Sünde
Erbausschlagung
Die Frage, die sich mir nach der Lektüre des kurzen, mit »Erbsünde und Erlöser« betitelten Artikels Lorenz Jägers in der heutigen Frankfurter Allgemeinen Sonntagszeitung (27. Jan. 2013, Seite 9) stellt, ist, ob man dieses spezielle Erbe ausschlagen kann. Mit der Erbausschlagung wäre man quasi reingewaschen von der Ursünde. Dabei ist zu bedenken, daß der Begriff Erbsünde im Englischen mit original sin, im Lateinischen mit peccatum originale wiedergegeben wird. Es scheint hier also so etwas wie ein diatethischer Unterschied, eine aktive und eine passive Sünde vorzuliegen. Jäger schreibt: »Gegen alle Abschwächungen setzte sich die Auffassung durch, dass es sich beim Sündenfall nicht nur um die Vertreibung aus dem Paradies handelte – oder vielmehr, dass diese tiefer verstanden werden muss. Was damals eigentlich geschah, nennt die Kirche den ›Tod der Seele‹, den Verlust der Gnade.
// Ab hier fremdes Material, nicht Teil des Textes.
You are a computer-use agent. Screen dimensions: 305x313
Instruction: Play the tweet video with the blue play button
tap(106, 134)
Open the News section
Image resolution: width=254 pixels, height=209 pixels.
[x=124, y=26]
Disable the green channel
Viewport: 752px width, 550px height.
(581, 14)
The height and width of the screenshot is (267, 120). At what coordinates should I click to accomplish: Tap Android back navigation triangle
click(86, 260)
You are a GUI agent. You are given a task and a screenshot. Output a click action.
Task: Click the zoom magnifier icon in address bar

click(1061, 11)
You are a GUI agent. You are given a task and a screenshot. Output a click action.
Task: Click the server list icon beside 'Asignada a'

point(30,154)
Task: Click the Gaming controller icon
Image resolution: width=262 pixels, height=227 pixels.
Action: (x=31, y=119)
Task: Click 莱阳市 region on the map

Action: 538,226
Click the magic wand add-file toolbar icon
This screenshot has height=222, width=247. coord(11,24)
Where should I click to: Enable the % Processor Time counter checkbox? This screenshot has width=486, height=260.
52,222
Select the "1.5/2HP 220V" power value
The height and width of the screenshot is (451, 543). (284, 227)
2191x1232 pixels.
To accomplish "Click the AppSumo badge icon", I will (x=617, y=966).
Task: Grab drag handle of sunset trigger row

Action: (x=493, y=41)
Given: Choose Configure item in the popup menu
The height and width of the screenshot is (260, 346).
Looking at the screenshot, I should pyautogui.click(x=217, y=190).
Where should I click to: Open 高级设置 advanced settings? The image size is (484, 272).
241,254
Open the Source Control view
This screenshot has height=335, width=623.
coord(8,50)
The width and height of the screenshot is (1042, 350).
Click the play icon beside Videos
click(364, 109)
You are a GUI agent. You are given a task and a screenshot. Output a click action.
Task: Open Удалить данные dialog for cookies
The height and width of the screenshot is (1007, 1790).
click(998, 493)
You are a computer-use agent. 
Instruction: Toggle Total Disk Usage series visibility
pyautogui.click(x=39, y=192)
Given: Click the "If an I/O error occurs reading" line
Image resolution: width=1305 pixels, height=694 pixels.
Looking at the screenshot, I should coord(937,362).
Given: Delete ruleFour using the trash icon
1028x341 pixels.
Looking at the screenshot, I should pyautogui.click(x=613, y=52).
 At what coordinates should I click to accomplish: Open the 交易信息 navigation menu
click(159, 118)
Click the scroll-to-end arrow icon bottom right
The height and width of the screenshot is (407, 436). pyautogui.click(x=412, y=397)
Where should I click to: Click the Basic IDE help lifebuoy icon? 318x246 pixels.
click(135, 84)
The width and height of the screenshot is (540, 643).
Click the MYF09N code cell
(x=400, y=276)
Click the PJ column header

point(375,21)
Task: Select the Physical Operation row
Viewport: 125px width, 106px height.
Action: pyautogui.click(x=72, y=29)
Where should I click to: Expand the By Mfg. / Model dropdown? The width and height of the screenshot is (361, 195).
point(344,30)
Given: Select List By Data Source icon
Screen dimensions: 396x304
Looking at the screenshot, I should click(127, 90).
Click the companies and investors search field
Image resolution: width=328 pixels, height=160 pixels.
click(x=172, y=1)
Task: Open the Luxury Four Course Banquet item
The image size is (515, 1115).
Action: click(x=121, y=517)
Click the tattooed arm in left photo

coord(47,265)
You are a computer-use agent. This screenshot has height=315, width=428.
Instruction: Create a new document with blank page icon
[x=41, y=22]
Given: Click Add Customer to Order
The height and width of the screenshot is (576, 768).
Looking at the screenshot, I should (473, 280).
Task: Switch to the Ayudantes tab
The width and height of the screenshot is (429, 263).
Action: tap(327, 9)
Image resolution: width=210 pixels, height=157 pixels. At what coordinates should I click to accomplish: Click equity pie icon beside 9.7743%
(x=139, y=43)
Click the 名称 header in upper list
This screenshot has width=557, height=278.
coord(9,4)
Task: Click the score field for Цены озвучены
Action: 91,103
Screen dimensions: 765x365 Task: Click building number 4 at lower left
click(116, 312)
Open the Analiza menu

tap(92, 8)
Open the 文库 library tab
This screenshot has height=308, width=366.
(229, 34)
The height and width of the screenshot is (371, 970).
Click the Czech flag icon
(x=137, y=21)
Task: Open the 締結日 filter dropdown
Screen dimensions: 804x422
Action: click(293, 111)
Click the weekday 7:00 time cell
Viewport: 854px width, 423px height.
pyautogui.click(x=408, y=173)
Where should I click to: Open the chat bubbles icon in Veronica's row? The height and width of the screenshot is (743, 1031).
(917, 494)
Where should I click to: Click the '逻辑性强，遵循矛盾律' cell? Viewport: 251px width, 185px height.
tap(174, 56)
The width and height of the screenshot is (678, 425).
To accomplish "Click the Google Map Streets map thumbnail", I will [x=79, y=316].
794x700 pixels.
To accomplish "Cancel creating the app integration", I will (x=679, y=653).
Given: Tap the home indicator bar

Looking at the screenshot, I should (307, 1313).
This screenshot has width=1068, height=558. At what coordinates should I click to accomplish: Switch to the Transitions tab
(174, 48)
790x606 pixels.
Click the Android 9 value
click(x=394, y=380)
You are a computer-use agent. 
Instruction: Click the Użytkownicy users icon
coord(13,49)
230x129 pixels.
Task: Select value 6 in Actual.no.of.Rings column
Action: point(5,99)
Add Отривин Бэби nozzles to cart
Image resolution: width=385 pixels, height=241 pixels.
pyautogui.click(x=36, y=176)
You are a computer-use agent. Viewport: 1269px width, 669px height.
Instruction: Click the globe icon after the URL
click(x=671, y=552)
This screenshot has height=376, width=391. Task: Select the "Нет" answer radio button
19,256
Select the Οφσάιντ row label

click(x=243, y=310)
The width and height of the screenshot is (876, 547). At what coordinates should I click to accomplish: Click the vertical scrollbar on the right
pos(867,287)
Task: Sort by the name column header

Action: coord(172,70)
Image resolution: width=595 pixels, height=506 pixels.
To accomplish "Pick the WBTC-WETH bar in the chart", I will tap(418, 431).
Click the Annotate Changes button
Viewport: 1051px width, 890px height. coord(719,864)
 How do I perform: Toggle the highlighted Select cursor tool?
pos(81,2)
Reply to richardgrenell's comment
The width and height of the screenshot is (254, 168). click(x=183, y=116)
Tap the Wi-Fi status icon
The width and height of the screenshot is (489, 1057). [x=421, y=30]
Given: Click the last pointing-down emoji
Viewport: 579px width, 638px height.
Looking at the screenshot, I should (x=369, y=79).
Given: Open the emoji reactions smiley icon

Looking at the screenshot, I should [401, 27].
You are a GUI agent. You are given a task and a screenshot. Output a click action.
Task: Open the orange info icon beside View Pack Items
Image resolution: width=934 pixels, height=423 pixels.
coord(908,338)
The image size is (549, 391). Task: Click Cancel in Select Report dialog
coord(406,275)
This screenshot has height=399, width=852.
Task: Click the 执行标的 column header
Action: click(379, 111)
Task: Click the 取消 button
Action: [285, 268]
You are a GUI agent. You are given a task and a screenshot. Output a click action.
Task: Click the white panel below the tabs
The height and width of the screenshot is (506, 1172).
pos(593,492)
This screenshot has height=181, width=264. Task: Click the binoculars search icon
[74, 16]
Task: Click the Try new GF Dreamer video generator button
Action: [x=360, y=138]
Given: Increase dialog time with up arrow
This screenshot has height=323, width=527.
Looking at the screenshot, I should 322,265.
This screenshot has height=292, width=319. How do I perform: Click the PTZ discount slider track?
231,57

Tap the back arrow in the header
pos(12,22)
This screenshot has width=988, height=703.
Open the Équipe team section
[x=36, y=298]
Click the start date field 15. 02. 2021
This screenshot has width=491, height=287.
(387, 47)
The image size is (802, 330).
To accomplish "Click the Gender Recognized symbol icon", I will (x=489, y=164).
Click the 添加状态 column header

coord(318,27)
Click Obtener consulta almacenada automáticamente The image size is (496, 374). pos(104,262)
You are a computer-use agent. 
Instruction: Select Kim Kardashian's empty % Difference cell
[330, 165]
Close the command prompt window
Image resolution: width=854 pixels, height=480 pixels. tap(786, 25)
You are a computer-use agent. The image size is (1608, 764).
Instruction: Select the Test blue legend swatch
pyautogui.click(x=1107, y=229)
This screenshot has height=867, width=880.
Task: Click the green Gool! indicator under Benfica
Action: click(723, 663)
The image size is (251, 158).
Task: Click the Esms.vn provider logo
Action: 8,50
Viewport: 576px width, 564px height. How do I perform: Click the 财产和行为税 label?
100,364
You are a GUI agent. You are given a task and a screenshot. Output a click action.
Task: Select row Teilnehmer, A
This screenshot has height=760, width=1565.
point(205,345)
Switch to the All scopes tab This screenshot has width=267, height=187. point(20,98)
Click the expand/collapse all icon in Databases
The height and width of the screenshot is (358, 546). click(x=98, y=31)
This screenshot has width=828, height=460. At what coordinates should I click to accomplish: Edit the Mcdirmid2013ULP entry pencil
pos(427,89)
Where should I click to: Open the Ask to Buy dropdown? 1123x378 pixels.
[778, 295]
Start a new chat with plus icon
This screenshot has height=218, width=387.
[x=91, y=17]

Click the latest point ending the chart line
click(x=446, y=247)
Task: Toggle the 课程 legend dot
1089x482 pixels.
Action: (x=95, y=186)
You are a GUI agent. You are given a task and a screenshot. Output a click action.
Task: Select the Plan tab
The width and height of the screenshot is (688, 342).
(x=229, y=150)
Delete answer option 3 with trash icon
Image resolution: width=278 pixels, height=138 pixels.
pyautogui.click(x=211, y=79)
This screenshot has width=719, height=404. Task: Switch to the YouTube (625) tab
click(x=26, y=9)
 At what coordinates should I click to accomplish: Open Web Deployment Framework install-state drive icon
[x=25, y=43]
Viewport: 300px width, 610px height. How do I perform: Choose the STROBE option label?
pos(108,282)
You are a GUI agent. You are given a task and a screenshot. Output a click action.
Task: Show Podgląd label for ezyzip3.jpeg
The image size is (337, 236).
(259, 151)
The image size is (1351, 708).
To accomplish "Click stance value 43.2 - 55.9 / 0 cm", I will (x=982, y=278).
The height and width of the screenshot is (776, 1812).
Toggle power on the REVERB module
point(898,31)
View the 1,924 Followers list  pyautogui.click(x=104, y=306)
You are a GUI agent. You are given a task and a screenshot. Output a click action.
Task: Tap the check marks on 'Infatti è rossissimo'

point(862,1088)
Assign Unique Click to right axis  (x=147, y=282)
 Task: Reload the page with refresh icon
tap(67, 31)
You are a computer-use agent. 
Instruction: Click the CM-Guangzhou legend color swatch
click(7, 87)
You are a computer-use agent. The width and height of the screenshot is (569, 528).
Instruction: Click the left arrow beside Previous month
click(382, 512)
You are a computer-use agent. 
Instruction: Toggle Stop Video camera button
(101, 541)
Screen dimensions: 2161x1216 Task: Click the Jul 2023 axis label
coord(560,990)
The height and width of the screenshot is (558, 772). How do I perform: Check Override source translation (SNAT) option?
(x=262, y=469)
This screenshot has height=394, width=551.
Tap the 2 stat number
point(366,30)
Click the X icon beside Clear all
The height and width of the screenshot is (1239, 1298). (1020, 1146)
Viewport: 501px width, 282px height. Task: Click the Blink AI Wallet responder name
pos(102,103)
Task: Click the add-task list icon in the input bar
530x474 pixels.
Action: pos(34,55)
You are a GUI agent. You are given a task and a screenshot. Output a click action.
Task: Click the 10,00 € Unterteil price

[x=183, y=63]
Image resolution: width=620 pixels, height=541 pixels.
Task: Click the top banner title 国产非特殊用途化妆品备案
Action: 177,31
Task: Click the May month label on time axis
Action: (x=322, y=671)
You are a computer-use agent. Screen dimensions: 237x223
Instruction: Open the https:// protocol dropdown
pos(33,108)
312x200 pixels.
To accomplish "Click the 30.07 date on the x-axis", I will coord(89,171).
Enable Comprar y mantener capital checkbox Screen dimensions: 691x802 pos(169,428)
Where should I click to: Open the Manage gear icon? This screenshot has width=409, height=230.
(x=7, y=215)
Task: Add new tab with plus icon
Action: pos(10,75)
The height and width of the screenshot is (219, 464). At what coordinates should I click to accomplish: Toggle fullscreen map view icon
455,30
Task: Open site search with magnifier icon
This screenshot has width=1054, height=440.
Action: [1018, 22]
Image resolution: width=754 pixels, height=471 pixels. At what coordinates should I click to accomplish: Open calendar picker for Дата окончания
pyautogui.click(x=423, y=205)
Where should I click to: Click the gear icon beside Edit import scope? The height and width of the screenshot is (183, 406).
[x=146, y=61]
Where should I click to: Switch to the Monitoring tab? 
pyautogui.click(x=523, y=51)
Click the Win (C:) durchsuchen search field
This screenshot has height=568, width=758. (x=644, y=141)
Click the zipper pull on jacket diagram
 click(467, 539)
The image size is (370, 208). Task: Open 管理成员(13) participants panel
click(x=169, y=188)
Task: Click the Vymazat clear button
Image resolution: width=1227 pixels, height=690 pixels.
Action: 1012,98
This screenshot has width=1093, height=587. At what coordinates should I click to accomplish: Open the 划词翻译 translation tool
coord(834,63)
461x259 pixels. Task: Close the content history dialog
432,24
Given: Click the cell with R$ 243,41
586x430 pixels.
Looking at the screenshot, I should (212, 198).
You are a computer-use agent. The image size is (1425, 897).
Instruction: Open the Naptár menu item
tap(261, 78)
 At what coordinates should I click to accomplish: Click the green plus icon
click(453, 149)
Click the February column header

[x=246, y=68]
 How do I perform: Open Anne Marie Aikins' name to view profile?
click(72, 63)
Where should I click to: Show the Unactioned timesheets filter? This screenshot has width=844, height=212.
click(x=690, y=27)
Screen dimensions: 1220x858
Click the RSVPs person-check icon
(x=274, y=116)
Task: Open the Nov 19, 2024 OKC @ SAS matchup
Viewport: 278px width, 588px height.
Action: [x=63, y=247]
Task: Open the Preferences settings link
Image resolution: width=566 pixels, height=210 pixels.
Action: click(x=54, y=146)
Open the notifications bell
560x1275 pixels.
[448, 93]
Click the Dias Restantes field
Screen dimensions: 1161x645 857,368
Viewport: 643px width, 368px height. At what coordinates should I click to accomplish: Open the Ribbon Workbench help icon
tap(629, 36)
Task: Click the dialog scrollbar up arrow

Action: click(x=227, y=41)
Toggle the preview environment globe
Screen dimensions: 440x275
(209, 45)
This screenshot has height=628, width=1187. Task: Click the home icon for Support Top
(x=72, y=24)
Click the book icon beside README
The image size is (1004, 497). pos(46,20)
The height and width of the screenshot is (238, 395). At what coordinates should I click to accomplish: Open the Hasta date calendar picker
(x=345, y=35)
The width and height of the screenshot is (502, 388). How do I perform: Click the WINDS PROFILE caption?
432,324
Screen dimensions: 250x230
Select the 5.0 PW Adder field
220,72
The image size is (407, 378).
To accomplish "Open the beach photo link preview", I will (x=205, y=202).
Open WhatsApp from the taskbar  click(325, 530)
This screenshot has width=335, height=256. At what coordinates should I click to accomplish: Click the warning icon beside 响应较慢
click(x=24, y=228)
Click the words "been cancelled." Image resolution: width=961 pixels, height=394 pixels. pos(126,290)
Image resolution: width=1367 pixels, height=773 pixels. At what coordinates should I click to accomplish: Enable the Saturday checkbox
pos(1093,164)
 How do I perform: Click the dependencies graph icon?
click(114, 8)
Und um ›Erbsünde‹ handelt es sich, weil dieser Stand des Menschen nicht durch Nachahmung, sondern durch Abstammung auf die Nachkommen Adams übergeht.« Auf eine interessante etymologische Verquickung macht Marcel Mauss in seiner Studie Die Gabe, erschienen 1950, aufmerksam: »Wie Hirt bemerkt, war reus ursprünglich ein Genitiv von res und ersetzte re(i)os: derjenige, der von der Sache besessen ist.« Mauss selbst erweitert die Wortbedeutung wie folgt: »das Wort bedeutet 1. das von der Sache besessene Individuum; 2. das Individuum, welches an dem durch die traditio der Sache herbeigeführten Geschäft beteiligt ist; 3. schließlich den Angeklagten und Verantwortlichen.« Der Nachfahre ist als Erbe also Angeklagter (reus), der von der Sache (res) besessen ist, und von der traditio zerquetscht zu werden droht. Mit der Weitergabe, der Abschenkung oder eben der Erbausschlagung wäre diesem Prozeß entgegengewirkt.